Der Januskopf der Republik

Wieviel Liebe ist erlaubt zu dieser Republik? / Die Heinrich-Böll-Stiftung organisierte Gegenkongreß zu den offiziellen 40-Jahr-Feiern / Sehnsüchtige Suche nach politischer Utopie  ■  Aus Bonn Charlotte Wiedemann

„Ob dieses Land so werden kann, daß man nach ihm Heimweh empfinden könnte?“ fragte Heinrich Böll einmal, als die Republik noch nicht zwanzig war. Zum 40jährigen machten sich die Heinrich-Böll-Stiftung, die Gustav-Heinemann-Initiative und andere links-liberale Veranstalter am Wochenende auf die Suche nach einer Antwort. Ein Auftakt zum 8. Mai, ein Gegenpol zu Verdrängung und Selbstgefälligkeit bei den offiziellen Republikfeierlichkeiten, so umschrieb Hilde von Braunmühl das Anliegen dieses Kongresses in Bonn. Aber vor allem war es: Die sehnsüchtige Suche nach einem politischen Standort Links-Liberaler, der ein Bekenntnis, ja sogar Liebe zu diesem Land erlaubt.

Wie schmal der Grad ist, auf dem diese Sehnsucht balanciert, war schon dem Titel der Veranstaltung anzumerken: „Wer küßt die Republik?“ Die Zweideutigkeit war nicht beabsichtigt, doch drängt sich die märchenhafte Frage auf: Dornröschen oder Froschkönig? Schläft die Republik nur oder ist sie ein häßlich-quakendes Geschöpf, das einer gründlichen Metamorphose bedürfte? Ralph Giordano, der die große Rede dieses Kongresses hielt, fand ein anderes Bild: den Januskopf. Der große Friede mit den NS-Tätern sei das Brandmal auf dem rückwärts gewandten Antlitz des Januskopfes und „das Fundament, auf dem die bundesrepublikanische Gesellschaft steht“: Die Gesellschaft der zweiten Schuld, die auch der soziopolitische Schoß des bundesdeutschen Terrorismus sei.

Doch Giordano, der jüdische Deutsche, bekannte sich auch glühend zu jenem anderen Gesicht der Republik, „das zweite, das richtige, das linke, das wir mit Freuden küssen können“. Sein Bekenntnis zur „fortwährend bedrohten Kostbarkeit“ der zweiten deutschen Demokratie sei der Untergrund seiner Kritik an ihr - eine Verbundenheit, verwandt mit der Dialektik Heinescher Liebe zu Deutschland, abgestoßen und angezogen zugleich.

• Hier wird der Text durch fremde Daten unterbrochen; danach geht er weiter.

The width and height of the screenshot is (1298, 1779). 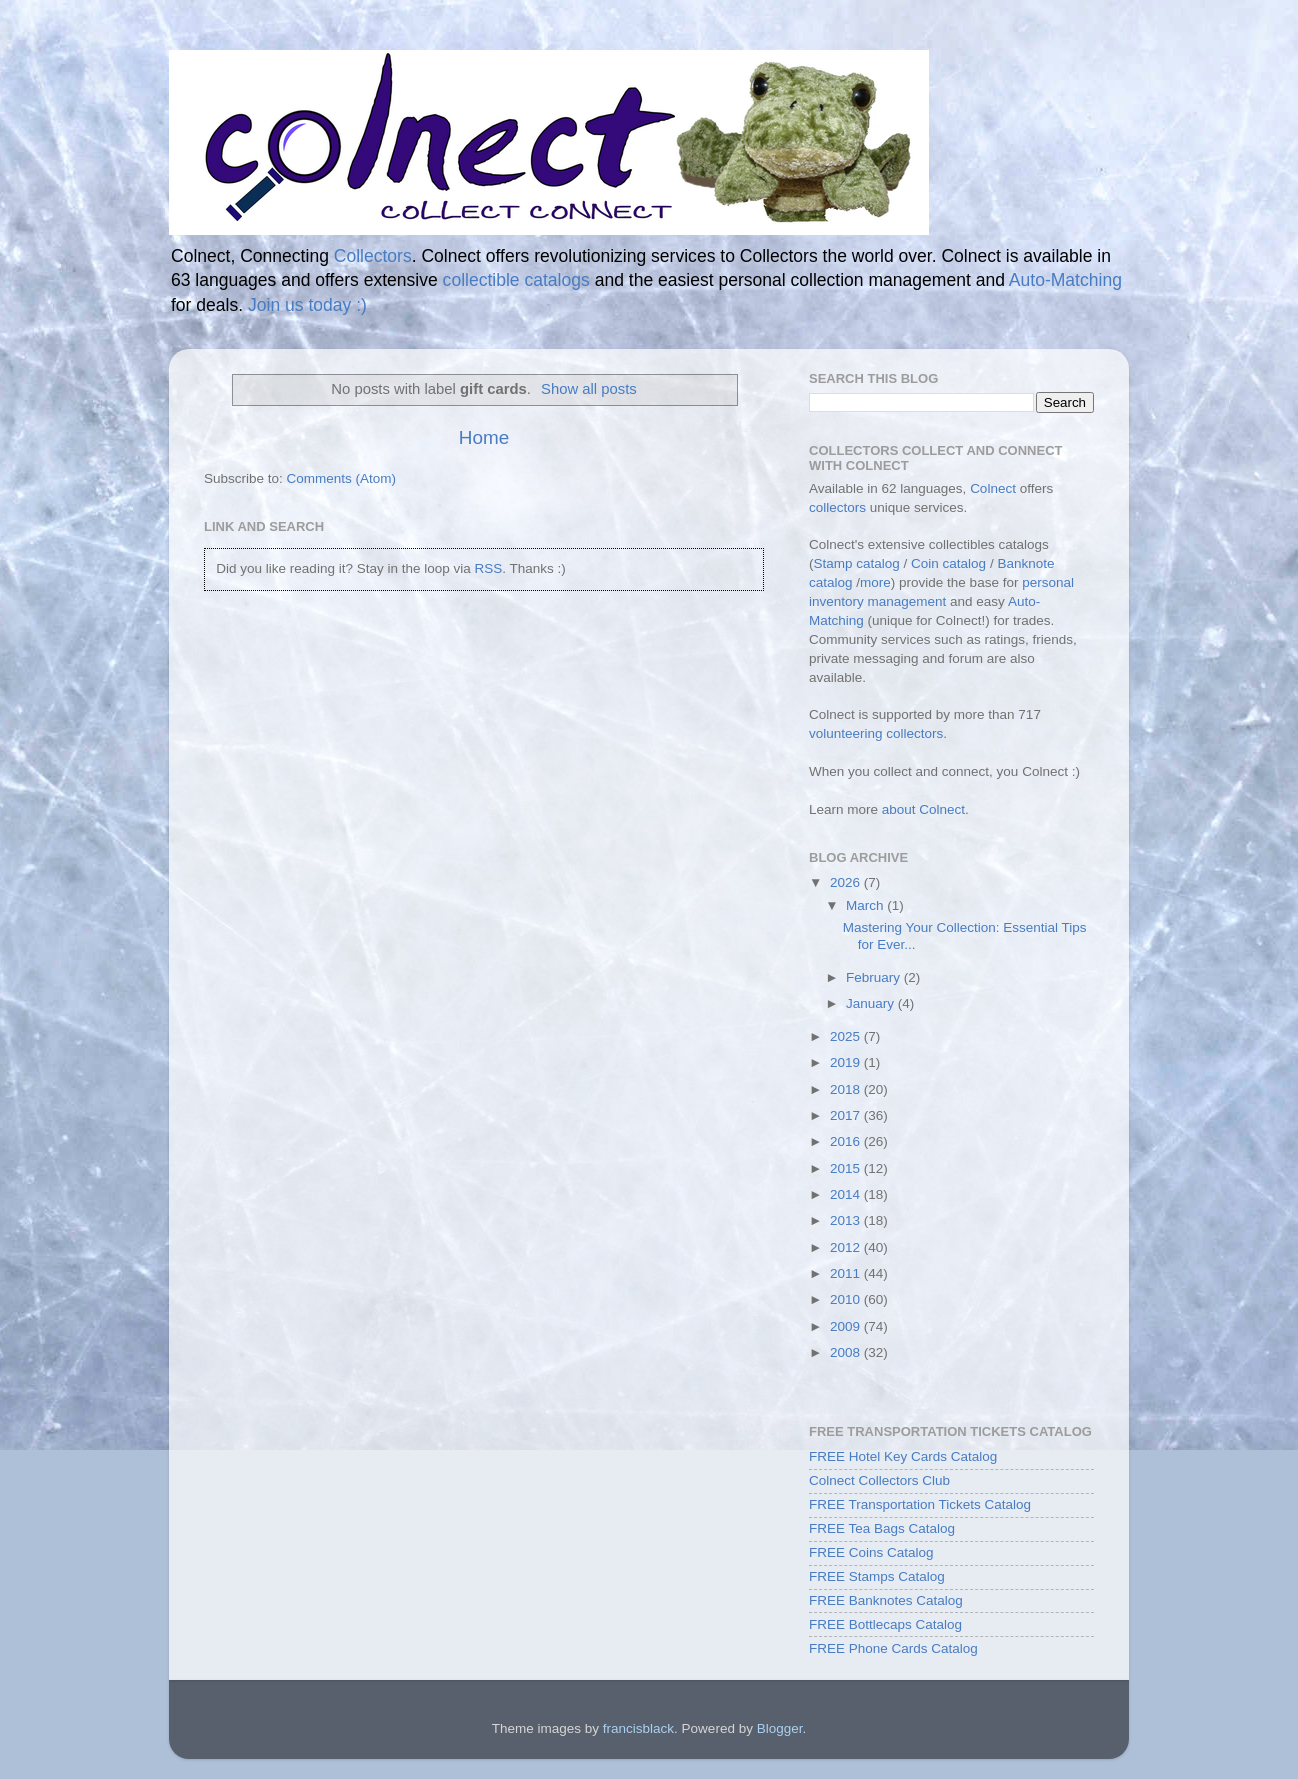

Es war ein großer, zum Widerspruch reizender Bogen, den Giordano schlug: Von den Auspuffgasen, die unweigerlich an die Gaskammern von Auschwitz erinnern, zu den geliebten Rundungen des Siebengebirges. Sich unter diesem Bogen Standorten zu nähern, damit taten sich die 400 TeilnehmerInnen in Bonn schwer. 28 Referenten, darunter der rechte Publizist Rüdiger Altmann und der CDU-Denker Wulf Schönbohm, verdeutlichten eher die gewollte Breite des Diskurses, als ihn wirklich zu führen. Ob die Wiederbewaffnung der Sündenfall der Republik war, wie Altbischof Scharf meinte, oder ob es der notwendige Schritt zur Souveränität war, wie es Ex-General Uhle-Wettler nannte, darüber gab es keine Diskussion, konnte es wohl auch nicht.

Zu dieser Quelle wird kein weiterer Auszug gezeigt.